__EXERCISE__:
Each line from the one containing "Where should I click to: Open the 'Il" through the last line of the data below is to be written out verbatim, and nothing more.

__DATA SECTION__:

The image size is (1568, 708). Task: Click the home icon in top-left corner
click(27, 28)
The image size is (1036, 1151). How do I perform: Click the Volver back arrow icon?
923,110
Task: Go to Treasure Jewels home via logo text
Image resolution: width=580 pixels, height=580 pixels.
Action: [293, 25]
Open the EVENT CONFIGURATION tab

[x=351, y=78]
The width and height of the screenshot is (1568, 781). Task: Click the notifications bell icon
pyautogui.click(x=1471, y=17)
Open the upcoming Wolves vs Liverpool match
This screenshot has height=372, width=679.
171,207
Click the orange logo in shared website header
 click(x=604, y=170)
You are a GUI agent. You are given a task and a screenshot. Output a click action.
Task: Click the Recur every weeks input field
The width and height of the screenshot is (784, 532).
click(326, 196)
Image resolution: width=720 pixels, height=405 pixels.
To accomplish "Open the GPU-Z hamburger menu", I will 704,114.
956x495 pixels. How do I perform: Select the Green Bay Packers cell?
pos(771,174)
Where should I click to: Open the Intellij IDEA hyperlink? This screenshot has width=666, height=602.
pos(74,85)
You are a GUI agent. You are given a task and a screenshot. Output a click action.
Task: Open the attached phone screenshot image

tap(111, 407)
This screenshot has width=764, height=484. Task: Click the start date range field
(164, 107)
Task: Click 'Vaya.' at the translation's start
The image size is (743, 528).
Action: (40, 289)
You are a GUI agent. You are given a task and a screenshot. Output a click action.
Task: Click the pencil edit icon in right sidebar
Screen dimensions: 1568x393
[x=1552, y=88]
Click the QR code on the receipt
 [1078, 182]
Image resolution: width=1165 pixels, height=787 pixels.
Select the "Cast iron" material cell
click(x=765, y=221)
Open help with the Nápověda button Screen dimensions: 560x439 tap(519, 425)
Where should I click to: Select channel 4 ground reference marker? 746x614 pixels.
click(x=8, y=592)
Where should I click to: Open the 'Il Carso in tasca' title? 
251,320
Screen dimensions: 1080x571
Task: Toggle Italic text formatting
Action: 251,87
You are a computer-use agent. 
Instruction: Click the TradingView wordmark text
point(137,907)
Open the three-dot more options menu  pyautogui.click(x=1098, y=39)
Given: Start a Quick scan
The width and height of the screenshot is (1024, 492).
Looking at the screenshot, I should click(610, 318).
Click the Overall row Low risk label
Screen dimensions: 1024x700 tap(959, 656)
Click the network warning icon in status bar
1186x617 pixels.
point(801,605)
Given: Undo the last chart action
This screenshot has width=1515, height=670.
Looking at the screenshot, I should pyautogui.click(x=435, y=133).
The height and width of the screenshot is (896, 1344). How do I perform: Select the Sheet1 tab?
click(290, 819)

__EXPECTED ANSWER__:
Where should I click to: Open the 'Il Carso in tasca' title? 
251,320
Screen dimensions: 1080x571
Task: Toggle Italic text formatting
Action: 251,87
You are a computer-use agent. 
Instruction: Click the TradingView wordmark text
point(137,907)
Open the three-dot more options menu  pyautogui.click(x=1098, y=39)
Given: Start a Quick scan
The width and height of the screenshot is (1024, 492).
Looking at the screenshot, I should click(610, 318).
Click the Overall row Low risk label
Screen dimensions: 1024x700 tap(959, 656)
Click the network warning icon in status bar
1186x617 pixels.
point(801,605)
Given: Undo the last chart action
This screenshot has width=1515, height=670.
Looking at the screenshot, I should pyautogui.click(x=435, y=133).
The height and width of the screenshot is (896, 1344). How do I perform: Select the Sheet1 tab?
click(290, 819)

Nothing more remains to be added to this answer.